Январь–февраль 1918 года был ознаменован дискуссией (как в среде высшего партийно-государственного руководства, так и на уровне руководства военного ведомства) по вопросу: можно ли противопоставить имеющуюся у республики вооружённую силу наступлению германской армии?
Ещё 6 января 1918 года в Петрограде состоялось совещание представителей Народного комиссариата по военным делам (далее— Наркомвоен) с представителями фронтов по двум жизненно важным для Советской Республики вопросам: первый — о положении армии; второй — о необходимости заключения мира с германцами на продиктованных последними условиях (исходя из обороноспособности вооружённых сил).
Вопрос о мире был настолько сложным, что мнения собравшихся разделились: 8 человек (шесть из них представители фронта) высказалось за подписание мира на германских условиях[243], 7 — против (пятеро — представители тыла). Верховный главнокомандующий прапорщик Н.В. Крыленко отметил, что накануне Брестского мира «такое же неопределённое голосование» состоялось и в центральных комитетах обеих руководящих политических партий (большевиков и левых эсеров), на котором блок левых эсеров и левых коммунистов в конечном итоге предоставил «карт-бланш» советской мирной делегации.

• [Записи набора данных]:
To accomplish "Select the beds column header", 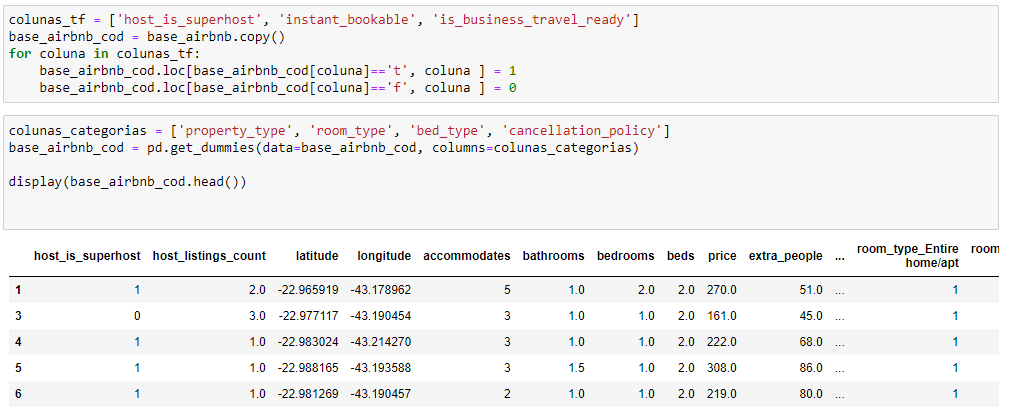I will click(x=681, y=256).
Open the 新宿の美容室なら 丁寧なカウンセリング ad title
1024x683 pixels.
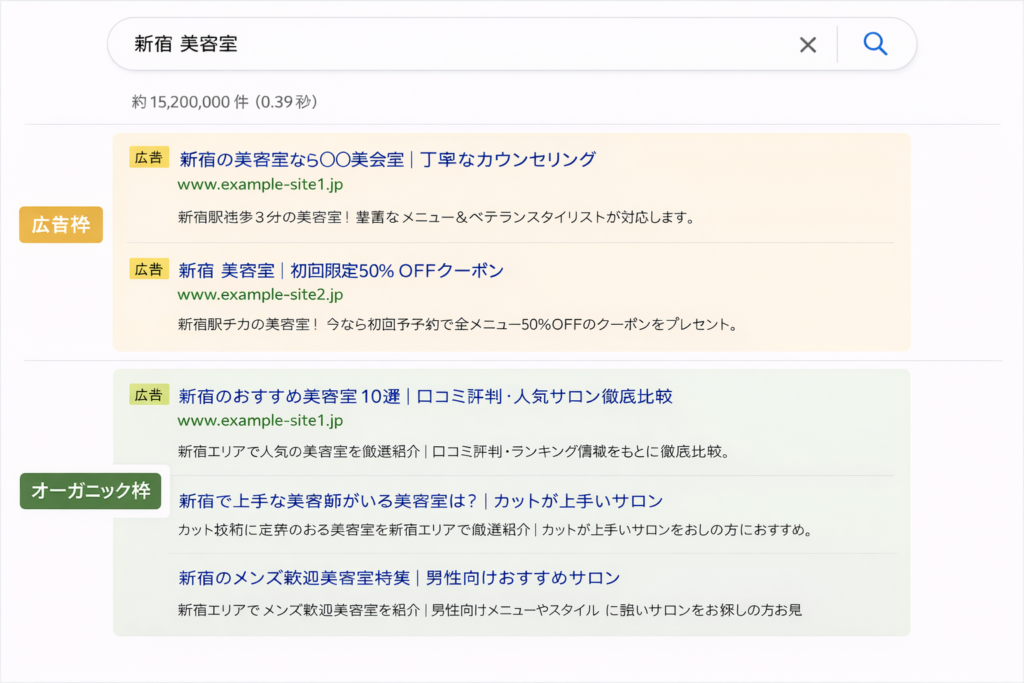[387, 159]
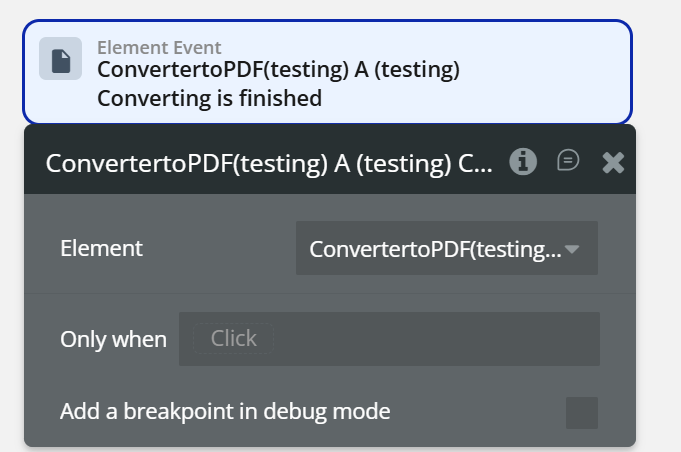Open the Element dropdown showing ConvertertoPDF(testing

[x=436, y=249]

• [Что нужно сделать]:
1. Перечислите все политические партии и группы, которые упоминаются во фрагменте о дискуссии 1918 года.
2. Сколько участников совещания 6 января 1918 года, согласно фрагменту, высказалось за подписание мира на германских условиях?
3. Воспроизведите часть фрагмента от «Ещё 6 января» до «обороноспособности вооружённых сил).» включительно.

• [Ответы к заданиям]:
1. Большевики, левые эсеры, левые коммунисты.

2. 8 человек.

3.
Ещё 6 января 1918 года в Петрограде состоялось совещание представителей Народного комиссариата по военным делам (далее— Наркомвоен) с представителями фронтов по двум жизненно важным для Советской Республики вопросам: первый — о положении армии; второй — о необходимости заключения мира с германцами на продиктованных последними условиях (исходя из обороноспособности вооружённых сил).